## SOURCE:
=-=-=-=-=
The Generalized Dunn’s index da2020incrementalgeocmeans is a
ratio of the worst pair-wise separation of clusters and the worst compactness
of clusters. A higher value indicates a better clustering. The formula
is:
$$GD_{r s}=\frac{\min_{i \neq j}\left[\delta_{r}\left(\omega_{i}, \omega_{j}\right)\right]}{\max_{k}\left[\Delta_{s}\left(\omega_{k}\right)\right]}$$
The numerator is a measure of the minimal separation between all the clusters
i and j given by the formula:
$$\delta_{r}\left(\omega_{i}, \omega_{j}\right)=\frac{\sum_{l=1}^{n}\left\|\boldsymbol{x_{l}}-\boldsymbol{c_{i}}\right\|^{\frac{1}{2}} . u_{il}+\sum_{l=1}^{n}\left\|\boldsymbol{x_{l}}-\boldsymbol{c_{j}}\right\|^{\frac{1}{2}} . u_{jl}}{\sum{u_{i}} + \sum{u_{j}}}$$
where u is the membership matrix and \(u_{i}\) is the column of
u describing the membership of the n observations to cluster
i. \(c_{i}\) is the center of the cluster i.
The denominator is a measure of the maximal dispersion of all clusters, given
by the formula:
$$\frac{2*\sum_{l=1}^{n}\left\|\boldsymbol{x}_{l}-\boldsymbol{c_{i}}\right\|^{\frac{1}{2}}}{\sum{u_{i}}}$$
=-=-=-=-=
## EXERCISE OBJECTIVE:
Decide whether each statement agrees with the passage on the Generalized Dunn's index, answering yes or no and quoting the words of the passage that settle it. (a) A higher value of the index indicates a better clustering. (b) The numerator of the index measures the maximal dispersion of all clusters. (c) In the formulas, u stands for the membership matrix. The entries come from a different source than the passage on the Generalized Dunn's index.

## DATA:
=-=-=-=-=
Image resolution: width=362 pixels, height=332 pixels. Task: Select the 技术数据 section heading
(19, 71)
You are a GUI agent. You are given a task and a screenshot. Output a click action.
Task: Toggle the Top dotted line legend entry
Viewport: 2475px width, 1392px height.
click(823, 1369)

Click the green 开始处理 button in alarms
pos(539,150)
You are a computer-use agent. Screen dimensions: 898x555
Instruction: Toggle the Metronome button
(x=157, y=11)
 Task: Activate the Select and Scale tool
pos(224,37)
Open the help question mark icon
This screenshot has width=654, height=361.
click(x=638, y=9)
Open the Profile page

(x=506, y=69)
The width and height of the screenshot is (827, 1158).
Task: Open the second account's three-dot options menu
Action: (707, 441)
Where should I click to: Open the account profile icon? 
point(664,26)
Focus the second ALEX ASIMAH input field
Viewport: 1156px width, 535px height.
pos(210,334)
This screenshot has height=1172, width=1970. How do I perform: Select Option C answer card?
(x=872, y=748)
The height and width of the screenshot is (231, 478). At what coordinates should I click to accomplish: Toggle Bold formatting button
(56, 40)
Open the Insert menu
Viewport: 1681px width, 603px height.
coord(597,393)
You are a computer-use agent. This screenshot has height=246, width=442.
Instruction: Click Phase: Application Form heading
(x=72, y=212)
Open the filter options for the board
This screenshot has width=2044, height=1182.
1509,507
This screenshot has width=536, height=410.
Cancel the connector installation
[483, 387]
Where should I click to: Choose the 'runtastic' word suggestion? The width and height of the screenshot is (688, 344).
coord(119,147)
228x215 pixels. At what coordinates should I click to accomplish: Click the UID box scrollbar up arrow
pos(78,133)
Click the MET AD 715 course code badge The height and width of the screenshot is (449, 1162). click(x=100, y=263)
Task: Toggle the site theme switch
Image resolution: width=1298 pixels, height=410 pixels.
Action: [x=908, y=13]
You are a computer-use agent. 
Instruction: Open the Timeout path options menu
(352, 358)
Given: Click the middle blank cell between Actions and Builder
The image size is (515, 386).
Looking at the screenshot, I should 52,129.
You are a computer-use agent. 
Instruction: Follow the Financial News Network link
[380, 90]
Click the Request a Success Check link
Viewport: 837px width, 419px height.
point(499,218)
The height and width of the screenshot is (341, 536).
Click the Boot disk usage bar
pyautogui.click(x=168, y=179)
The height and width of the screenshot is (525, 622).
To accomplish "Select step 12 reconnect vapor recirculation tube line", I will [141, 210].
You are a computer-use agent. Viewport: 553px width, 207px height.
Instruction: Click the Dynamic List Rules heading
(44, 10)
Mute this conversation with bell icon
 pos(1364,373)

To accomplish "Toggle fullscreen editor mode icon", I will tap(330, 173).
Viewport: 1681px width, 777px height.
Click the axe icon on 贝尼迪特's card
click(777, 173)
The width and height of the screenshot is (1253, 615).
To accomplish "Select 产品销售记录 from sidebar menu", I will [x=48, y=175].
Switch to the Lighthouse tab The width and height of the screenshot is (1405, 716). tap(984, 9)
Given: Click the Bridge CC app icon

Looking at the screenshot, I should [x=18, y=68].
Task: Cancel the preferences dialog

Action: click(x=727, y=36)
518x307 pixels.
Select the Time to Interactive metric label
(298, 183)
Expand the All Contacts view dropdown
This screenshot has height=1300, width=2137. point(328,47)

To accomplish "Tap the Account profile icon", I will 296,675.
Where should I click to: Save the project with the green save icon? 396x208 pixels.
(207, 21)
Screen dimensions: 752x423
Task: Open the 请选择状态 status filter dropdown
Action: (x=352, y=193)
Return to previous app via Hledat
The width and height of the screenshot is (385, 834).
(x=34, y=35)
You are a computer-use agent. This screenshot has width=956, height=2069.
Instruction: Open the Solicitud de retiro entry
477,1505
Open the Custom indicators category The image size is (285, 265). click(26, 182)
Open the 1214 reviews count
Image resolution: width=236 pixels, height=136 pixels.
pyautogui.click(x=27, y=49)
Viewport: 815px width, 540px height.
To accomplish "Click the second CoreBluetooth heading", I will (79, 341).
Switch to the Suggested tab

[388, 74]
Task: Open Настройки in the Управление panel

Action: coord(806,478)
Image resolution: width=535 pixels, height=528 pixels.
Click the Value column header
=-=-=-=-=
## TASK SOLUTION:
(a) Yes: "A higher value indicates a better clustering."
(b) No: "The numerator is a measure of the minimal separation between all the clusters"
(c) Yes: "where u is the membership matrix"